I was listening with such intentness that it was some time before the soft and insistent grating of the doorknob caught my attention. I tiptoed to the door. Lanagan entered. In another moment Leslie came in and after a few moments of interval, Brady and Wilson, two of Leslie’s steadiest thief-takers, stepped in softly. There was big game afoot of some sort!
Leslie had his ear to the door. He remained there for some time, and then motioned Brady, who took his turn, followed by Wilson.
Lanagan was sitting on a corner of the little table, swinging his feet lazily, but following every move made by the officers, and watching every shade of expression in their faces. Leslie took another turn and a half smile played over Lanagan’s face as that veteran Chief finally stepped over to him and put out his hand. Lanagan gripped it. Not a word was spoken. Motioning to Brady and Wilson, Leslie stepped out and we followed.
He rapped on the door to the adjoining room. Leighton opened it, a look of enquiry on his rotund features. As swiftly as though a swab had been rubbed over it, his look of enquiry shaded into one of alarm, as he recognised Leslie. We filed in and Wilson snapped the lock behind him and stood at the door, Brady walking quickly to the window and taking his position there. Not a word had as yet been spoken. Leighton stood as though stupefied. The Englishman, a dapper, well-dressed man of probably forty, smoking a cigarette at ease, raised his brows as we entered, but said nothing.
On the edge of the bed the girl was sitting, her wide eyes following Leslie. It was evident that she knew him by sight. Her resemblance to Mrs. Peters was striking. Both were women of that blonde, doll-faced type so frequently found in the night life.
“Leighton,” said Leslie, “the jig is up.”
Leighton sank into a chair. The Chief went to the connecting door, tapped for a moment, and then jabbed his knife through Lanagan’s ear hole.

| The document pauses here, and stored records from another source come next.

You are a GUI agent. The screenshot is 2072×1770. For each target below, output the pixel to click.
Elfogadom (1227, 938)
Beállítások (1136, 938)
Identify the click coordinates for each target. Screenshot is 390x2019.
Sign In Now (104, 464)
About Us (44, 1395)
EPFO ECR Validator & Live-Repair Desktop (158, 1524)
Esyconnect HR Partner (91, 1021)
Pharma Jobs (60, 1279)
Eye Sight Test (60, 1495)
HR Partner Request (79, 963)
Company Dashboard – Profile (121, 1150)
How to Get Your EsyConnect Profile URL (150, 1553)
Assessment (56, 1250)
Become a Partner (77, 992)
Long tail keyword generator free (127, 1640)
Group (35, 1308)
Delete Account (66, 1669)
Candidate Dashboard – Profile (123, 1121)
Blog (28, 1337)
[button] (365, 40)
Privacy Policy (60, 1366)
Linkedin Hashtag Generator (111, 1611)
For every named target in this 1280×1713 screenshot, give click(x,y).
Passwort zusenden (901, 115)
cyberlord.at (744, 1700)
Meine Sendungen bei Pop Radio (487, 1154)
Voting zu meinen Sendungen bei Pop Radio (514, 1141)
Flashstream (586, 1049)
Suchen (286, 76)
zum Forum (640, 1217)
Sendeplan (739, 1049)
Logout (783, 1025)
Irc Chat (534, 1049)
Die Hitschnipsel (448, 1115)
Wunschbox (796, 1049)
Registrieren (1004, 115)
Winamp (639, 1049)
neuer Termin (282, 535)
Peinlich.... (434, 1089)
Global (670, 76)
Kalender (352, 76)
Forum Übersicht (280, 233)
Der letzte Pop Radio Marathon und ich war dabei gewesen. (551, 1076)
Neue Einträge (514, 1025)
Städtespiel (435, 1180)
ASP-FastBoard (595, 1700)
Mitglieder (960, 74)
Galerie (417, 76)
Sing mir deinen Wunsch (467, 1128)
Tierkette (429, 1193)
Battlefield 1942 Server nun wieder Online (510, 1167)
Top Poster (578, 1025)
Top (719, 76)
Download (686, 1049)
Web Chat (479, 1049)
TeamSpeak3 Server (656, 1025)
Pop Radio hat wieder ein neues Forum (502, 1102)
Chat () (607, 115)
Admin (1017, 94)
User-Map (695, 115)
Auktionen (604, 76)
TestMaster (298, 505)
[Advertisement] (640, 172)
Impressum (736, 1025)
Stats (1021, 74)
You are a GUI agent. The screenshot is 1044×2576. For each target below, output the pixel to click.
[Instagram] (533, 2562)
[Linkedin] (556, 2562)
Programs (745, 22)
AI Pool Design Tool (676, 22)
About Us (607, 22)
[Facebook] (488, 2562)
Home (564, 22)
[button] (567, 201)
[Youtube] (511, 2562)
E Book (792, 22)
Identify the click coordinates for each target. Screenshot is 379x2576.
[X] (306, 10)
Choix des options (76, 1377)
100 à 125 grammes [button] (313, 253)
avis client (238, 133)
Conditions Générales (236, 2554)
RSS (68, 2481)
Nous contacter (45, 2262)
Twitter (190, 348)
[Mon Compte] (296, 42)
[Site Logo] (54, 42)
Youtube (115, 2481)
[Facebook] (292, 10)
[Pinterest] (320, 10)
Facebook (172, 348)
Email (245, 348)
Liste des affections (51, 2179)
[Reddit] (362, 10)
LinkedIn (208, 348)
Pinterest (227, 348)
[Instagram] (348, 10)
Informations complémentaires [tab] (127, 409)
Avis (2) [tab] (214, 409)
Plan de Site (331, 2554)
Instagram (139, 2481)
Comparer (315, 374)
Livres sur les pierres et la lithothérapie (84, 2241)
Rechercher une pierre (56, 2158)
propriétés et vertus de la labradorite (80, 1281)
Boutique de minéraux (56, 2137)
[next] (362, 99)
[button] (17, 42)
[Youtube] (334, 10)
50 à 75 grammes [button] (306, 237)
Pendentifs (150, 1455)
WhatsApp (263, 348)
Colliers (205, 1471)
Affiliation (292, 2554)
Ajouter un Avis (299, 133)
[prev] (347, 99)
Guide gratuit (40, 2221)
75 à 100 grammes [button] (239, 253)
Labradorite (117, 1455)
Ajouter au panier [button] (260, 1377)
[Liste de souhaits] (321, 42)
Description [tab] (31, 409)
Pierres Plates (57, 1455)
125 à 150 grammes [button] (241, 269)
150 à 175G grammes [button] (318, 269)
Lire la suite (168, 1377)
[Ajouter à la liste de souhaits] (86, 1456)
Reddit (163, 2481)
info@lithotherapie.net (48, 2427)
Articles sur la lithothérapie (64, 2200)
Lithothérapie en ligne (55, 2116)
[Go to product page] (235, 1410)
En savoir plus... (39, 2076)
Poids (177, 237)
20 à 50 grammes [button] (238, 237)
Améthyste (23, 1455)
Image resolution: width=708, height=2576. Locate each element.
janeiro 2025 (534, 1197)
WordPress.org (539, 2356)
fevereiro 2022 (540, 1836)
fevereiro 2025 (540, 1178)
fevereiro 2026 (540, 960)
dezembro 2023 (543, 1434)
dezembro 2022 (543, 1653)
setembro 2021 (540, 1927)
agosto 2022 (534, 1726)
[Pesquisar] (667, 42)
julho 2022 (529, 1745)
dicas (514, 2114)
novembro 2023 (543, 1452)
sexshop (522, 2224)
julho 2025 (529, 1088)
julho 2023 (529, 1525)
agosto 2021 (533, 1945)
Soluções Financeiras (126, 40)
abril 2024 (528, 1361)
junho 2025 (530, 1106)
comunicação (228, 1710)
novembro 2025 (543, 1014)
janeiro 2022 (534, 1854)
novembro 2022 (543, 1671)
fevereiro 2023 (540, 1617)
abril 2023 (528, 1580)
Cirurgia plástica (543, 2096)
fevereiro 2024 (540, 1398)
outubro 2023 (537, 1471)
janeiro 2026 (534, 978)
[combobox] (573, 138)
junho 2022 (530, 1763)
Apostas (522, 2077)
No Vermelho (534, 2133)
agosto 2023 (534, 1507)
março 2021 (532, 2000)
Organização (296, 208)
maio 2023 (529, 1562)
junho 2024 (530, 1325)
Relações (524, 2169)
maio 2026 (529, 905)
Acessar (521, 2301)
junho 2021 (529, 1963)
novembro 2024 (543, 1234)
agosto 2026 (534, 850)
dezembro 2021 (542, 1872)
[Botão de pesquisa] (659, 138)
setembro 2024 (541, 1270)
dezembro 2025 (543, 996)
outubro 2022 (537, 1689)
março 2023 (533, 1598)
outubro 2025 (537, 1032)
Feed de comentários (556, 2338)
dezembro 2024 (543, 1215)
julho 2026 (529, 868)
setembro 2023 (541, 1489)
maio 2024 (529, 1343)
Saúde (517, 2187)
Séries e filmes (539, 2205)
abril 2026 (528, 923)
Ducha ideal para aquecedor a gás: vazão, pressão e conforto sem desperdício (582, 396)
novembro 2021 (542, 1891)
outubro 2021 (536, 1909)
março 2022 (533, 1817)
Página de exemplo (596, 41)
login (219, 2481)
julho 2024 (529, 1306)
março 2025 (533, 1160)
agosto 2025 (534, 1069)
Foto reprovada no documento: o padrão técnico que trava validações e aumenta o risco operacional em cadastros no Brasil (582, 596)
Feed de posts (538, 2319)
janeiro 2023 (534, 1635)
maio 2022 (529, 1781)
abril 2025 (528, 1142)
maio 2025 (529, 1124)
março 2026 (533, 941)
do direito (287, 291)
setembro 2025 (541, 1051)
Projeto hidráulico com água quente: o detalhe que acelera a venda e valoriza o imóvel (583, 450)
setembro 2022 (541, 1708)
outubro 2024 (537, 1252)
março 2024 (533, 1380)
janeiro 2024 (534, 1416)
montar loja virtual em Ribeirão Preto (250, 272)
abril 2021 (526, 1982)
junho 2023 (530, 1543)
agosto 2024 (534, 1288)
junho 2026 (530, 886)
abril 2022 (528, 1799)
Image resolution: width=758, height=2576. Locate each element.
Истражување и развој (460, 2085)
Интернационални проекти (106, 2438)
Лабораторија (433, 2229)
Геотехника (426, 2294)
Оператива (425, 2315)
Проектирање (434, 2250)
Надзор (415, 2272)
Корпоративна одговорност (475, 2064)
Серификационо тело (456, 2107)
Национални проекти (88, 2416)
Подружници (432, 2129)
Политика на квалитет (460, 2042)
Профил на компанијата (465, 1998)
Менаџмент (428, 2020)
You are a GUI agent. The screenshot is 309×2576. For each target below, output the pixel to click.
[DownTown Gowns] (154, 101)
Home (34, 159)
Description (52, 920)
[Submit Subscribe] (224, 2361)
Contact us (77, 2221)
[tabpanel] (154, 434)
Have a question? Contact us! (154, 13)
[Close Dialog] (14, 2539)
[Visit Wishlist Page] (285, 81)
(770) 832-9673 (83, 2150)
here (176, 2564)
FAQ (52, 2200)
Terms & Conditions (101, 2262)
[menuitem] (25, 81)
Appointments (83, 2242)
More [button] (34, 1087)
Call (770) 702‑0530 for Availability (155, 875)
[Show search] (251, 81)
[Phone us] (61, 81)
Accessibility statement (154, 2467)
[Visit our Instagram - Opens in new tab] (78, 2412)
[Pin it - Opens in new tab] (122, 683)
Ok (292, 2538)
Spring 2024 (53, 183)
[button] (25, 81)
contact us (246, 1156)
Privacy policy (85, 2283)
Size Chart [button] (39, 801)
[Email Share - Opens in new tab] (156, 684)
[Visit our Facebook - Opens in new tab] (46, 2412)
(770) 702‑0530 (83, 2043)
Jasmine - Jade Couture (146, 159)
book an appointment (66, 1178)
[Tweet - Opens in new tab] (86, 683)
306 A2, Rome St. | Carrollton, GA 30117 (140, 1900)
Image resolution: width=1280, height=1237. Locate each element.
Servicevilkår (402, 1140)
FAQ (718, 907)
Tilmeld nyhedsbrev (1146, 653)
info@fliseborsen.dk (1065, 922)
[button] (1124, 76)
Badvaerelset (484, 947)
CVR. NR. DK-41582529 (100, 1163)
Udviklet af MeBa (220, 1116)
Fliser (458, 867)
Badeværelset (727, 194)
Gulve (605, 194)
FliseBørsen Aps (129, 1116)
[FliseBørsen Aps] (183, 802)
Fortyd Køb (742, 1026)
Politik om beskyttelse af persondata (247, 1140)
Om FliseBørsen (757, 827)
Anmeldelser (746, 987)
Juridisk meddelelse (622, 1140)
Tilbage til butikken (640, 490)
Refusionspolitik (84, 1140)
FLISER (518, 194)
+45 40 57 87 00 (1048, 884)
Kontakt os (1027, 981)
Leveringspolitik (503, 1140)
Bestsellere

“See?” he said, laconically. “We’ve been listening there for thirty minutes. Gertrude Pendelton is dead; you know she is dead and her child with her. And this woman here,” turning sharply to the girl, “knows that she is not Gertrude Pendelton. She knows perfectly well that she is playing a crooked ‘lost heir’ case for you, Leighton.”
As though he had been a jack in the box, Holmes jumped to his feet.
“Heavens, Sir!” he cried, “why, what are you saying! Who are you?”
Leslie threw back his coat, displaying his diamond-studded shield.
“Chief of Police Leslie of San Francisco,” He said, shortly.
With a swift movement the girl’s hand went to her corsage and in a flash Lanagan had hurtled across the room and a tiny dagger spun to the floor. She threw herself back upon the bed, crying in sudden hysteria:
“You might have let me done it! You might have let me done it!” she wailed bitterly. Lanagan was wrapping up his hand. He had got the point of the dagger through the ball of his thumb in the rush. She jumped up again and threw herself at the feet of Leslie.
“It’s my first crooked trick, so help me, Chief! He dragged me into it! What was I to do? It looked easy and it was a way out of the Tenderloin!”